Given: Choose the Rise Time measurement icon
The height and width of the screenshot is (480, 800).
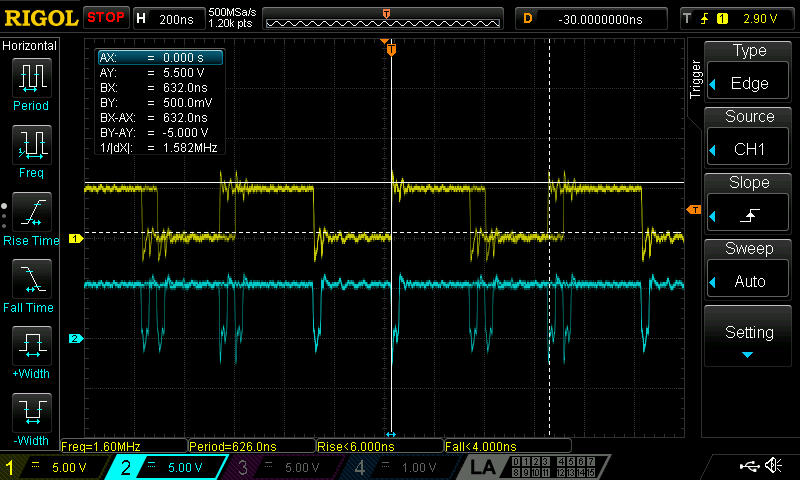Looking at the screenshot, I should pyautogui.click(x=32, y=212).
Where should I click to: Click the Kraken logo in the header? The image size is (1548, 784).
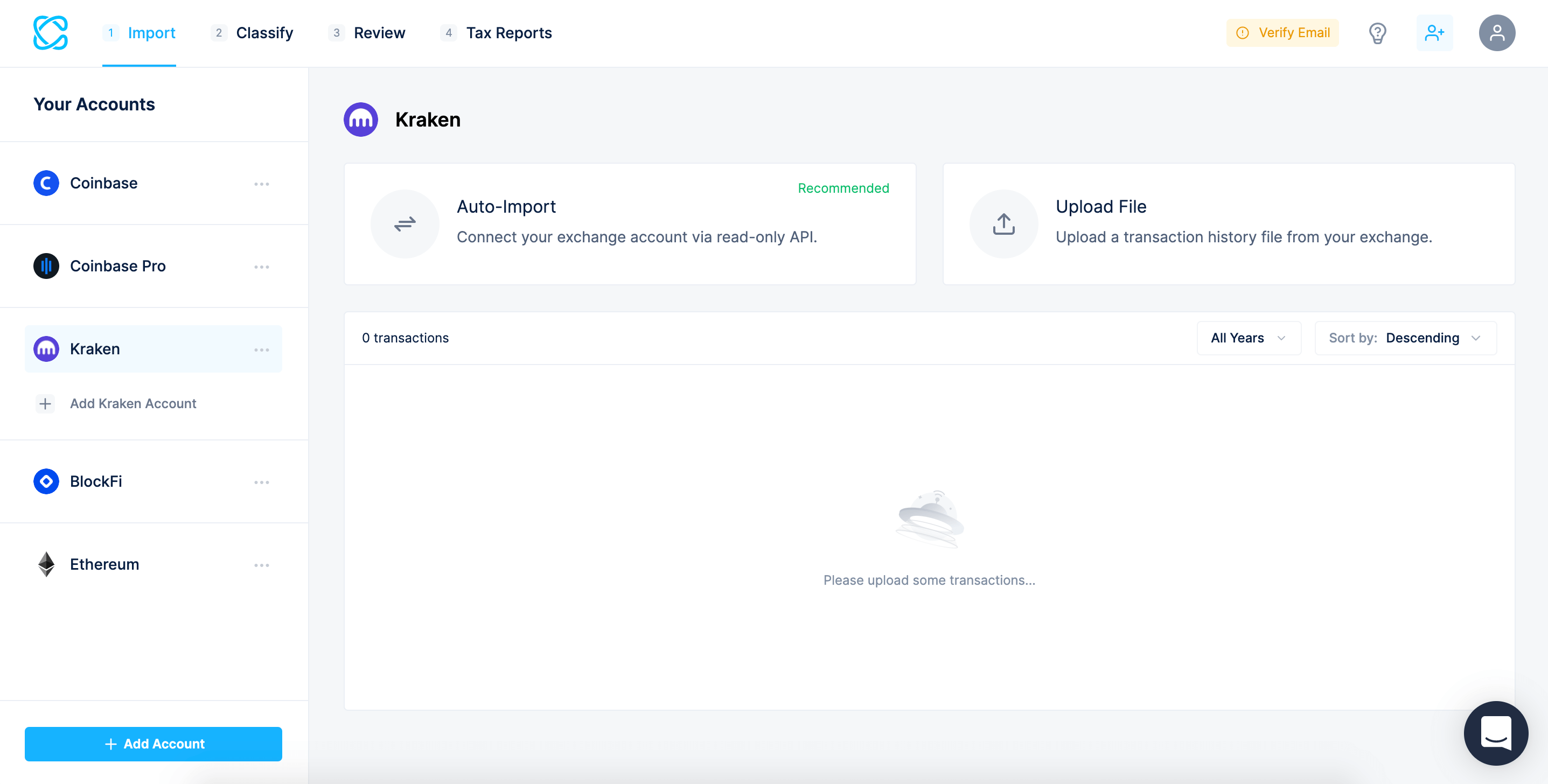click(x=360, y=119)
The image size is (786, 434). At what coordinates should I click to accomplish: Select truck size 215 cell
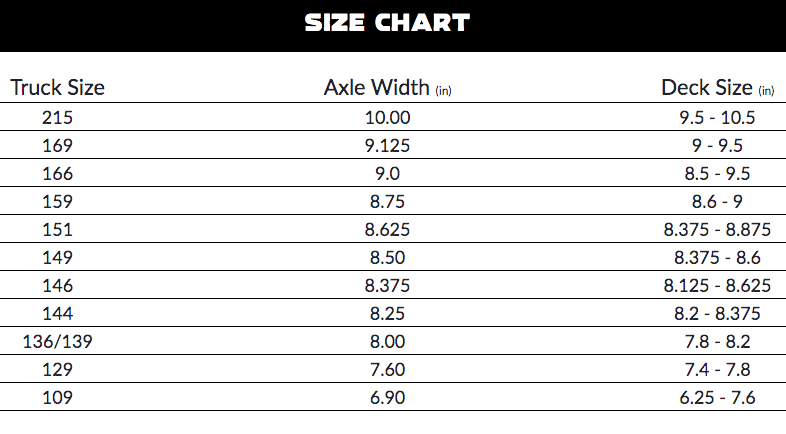[58, 117]
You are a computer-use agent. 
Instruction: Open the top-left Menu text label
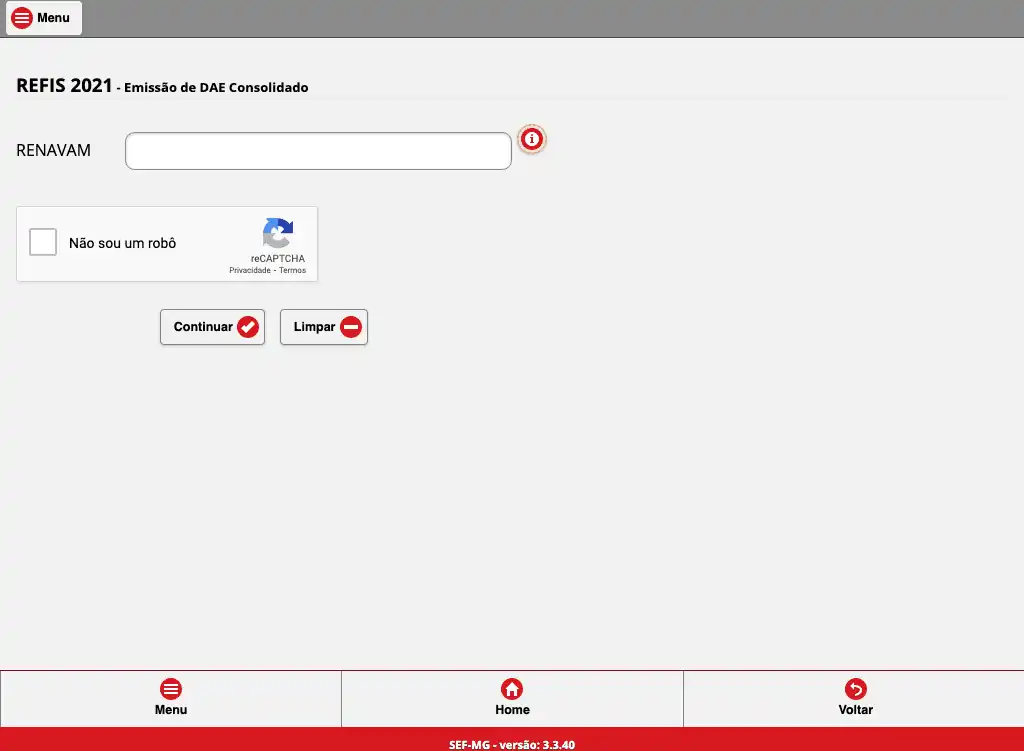[54, 18]
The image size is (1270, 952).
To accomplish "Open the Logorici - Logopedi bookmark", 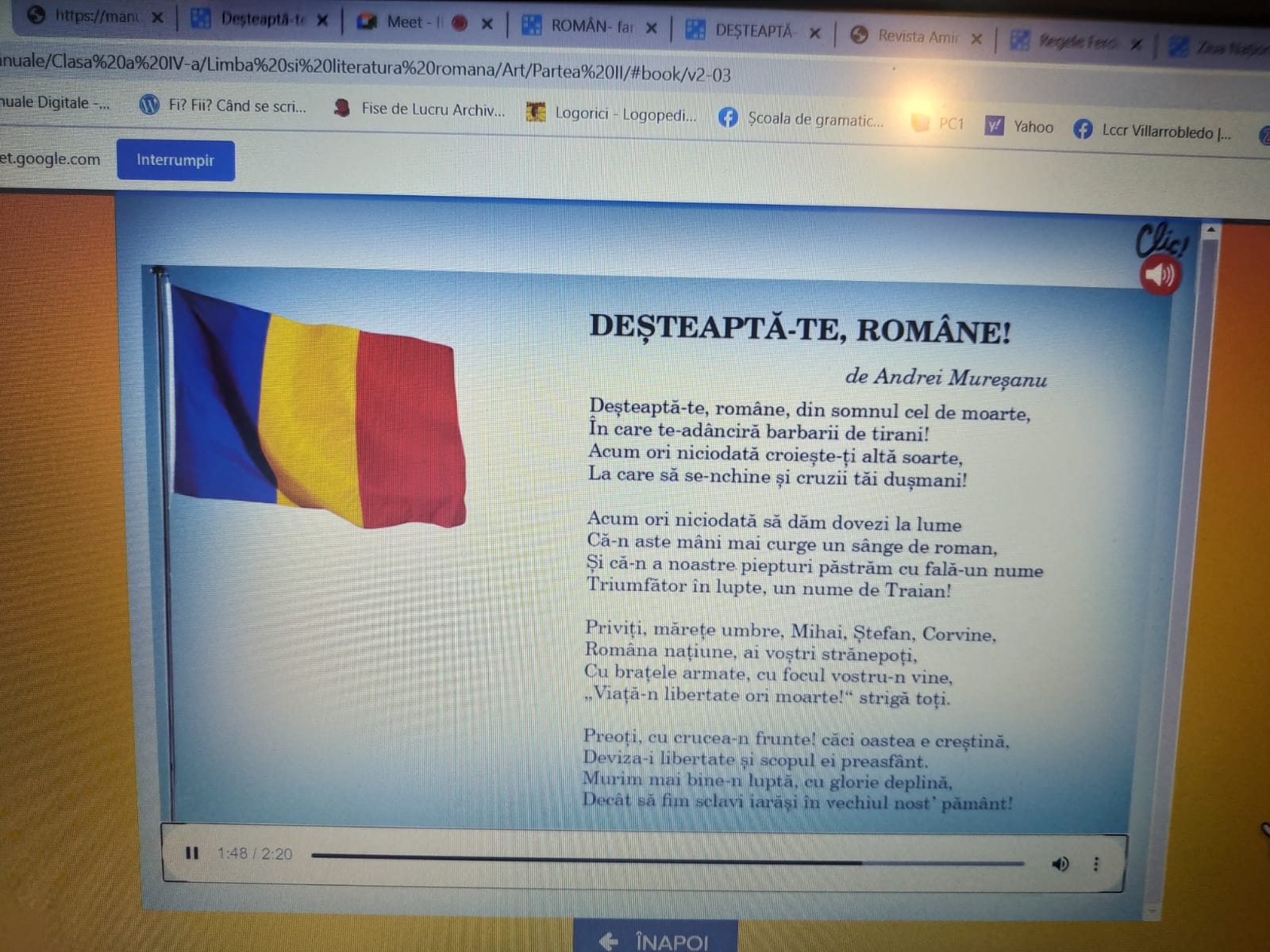I will (x=624, y=114).
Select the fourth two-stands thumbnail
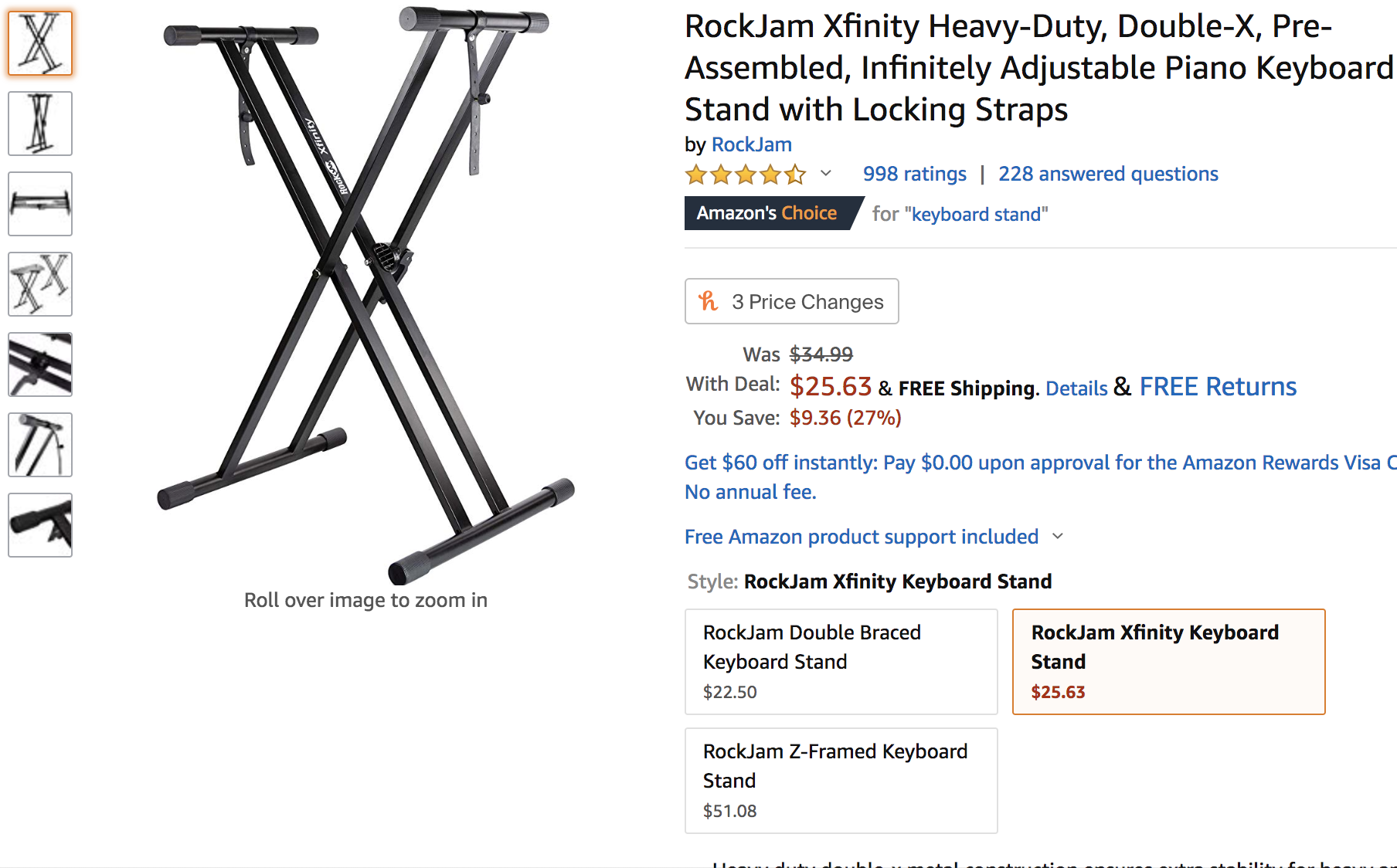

*WHAT TO WORK ON*.
Find every line in the data above that contains the word "size" and copy each of those lines in full.

*RESPONSE TO THE EXERCISE*.
Where should I click to: Click the Kraken logo in the header? The image size is (1548, 784).
The image size is (786, 434). At what coordinates should I click to accomplish: Select truck size 215 cell
The image size is (1270, 952).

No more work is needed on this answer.